Negative expectations ahead of the FOMC meet
Ahead of the FOMC meet on March 16 and 17, global markets were nervous that the US Fed could change its accommodative stance. There were 3 negative expectations ahead of the FOMC meet.
- The markets were factoring in a remote possibility of a 25-bps rate hike and a high probability that the Fed would guide for couple of rate hikes in 2021.
- The bigger concern was liquidity and the expectation was that the Fed may opt to go slow on the bond-buying program, currently at $120 billion per month.
- Lastly, there were fears that the FOMC might not do anything about the vast divergence between the Fed funds rate and the 10-year bond yields.
Chart Source: Trading Economics
Bond yields are normally considered to be a lead indicator of likely hikes in interest rates. Fed rates and bond yields had widely diverged since July last year. In fact, even as the Fed Funds rate stayed at 0.00%-0.25%, the bond yields rallied sharply from 0.51% all the way up to 1.67%, which is where it stands as of date.
To the credit of FOMC, it was categorical that the rates would not be hiked, at least, till 2023. The FOMC also committed to maintain the bond buying at current levels to support the revival in economic growth. However, the FOMC did disappoint by not outlining any strategy to address the dichotomy between Fed rates and bond yields.
What exactly did the FOMC announce on 17 March?
Fed policy statement made important points and the indications for global markets are positive.
a) The Fed has reiterated that its primary focus will continue to be on supporting growth in the US economy on a sustainable basis followed by full employment and price stability.
b) While inflation in the US is inching close to 2% (1.7% as of Feb-21), the FOMC statement has underlined that it would focus on sustained inflation; not inflation data points. The statement also highlighted the overt impact of oil prices on inflation, which the FOMC expects to moderate in coming weeks.
c) The FOMC has also included an extra condition that, apart from growth recovery, Fed would hold the accommodative stance till the time the lag effects of COVID were fully eliminated. That offers long-term policy clarity.
d) The FOMC opted to keep the Fed Funds rate in the range of 0.00% to 0.25% till outcomes like inflation, employment and growth were achieved on a sustained basis.
e) On timelines, the FOMC has reiterated that, in the normal course of things, it did not foresee any chances of a rate hike till the end of 2023. That is broadly in line with the long-term monetary strategy outlined by the Fed in Aug-20.

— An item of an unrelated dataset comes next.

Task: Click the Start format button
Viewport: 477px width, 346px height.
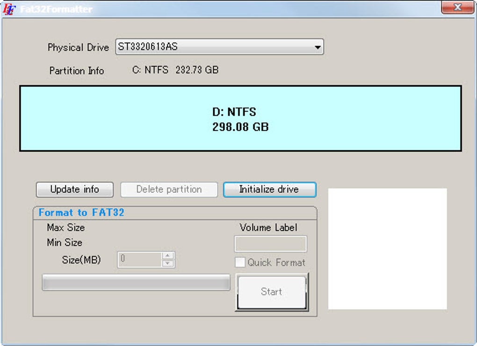Action: pos(272,292)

f) On bond buying, the FOMC has opted to maintain its current run rate of $80 billion per month of treasury securities and $40 billion per month of agency-backed securities. In addition, FOMC has committed to be flexible and amenable to increases if required. That gives a lot of liquidity comfort.
FOMC projections will be music to the ears of Indian markets
The economic projections made by the Fed Board are quite self-explicit.
|Macro Variable||Year 2021||Year 2022||Year 2023||Long Run|
|Real GDP growth||6.5%||3.3%||2.2%||1.8%|
|Fed Funds Rate||0.1%||0.1%||0.1%||2.5%|
Why exactly are these data points important to India?
- Firstly, outside of these projections, the Fed has committed to hold the $120 billion bond program and increase it, if required. Liquidity flows should remain robust.
- GDP spike in 2021 will be on a small base and the US economy will need substantial liquidity support to even achieve lower levels of growth after that. That means, the US would keep rates low and the stance of the policy accommodative.
- The Fed does not expect any runaway inflation in the long run, once the oil impact stabilizes. So, any price stability driven rate hikes are ruled out.
- Finally, the Fed has given a clear projection of protecting Fed rates at least till the end of 2023 and that should give comfort.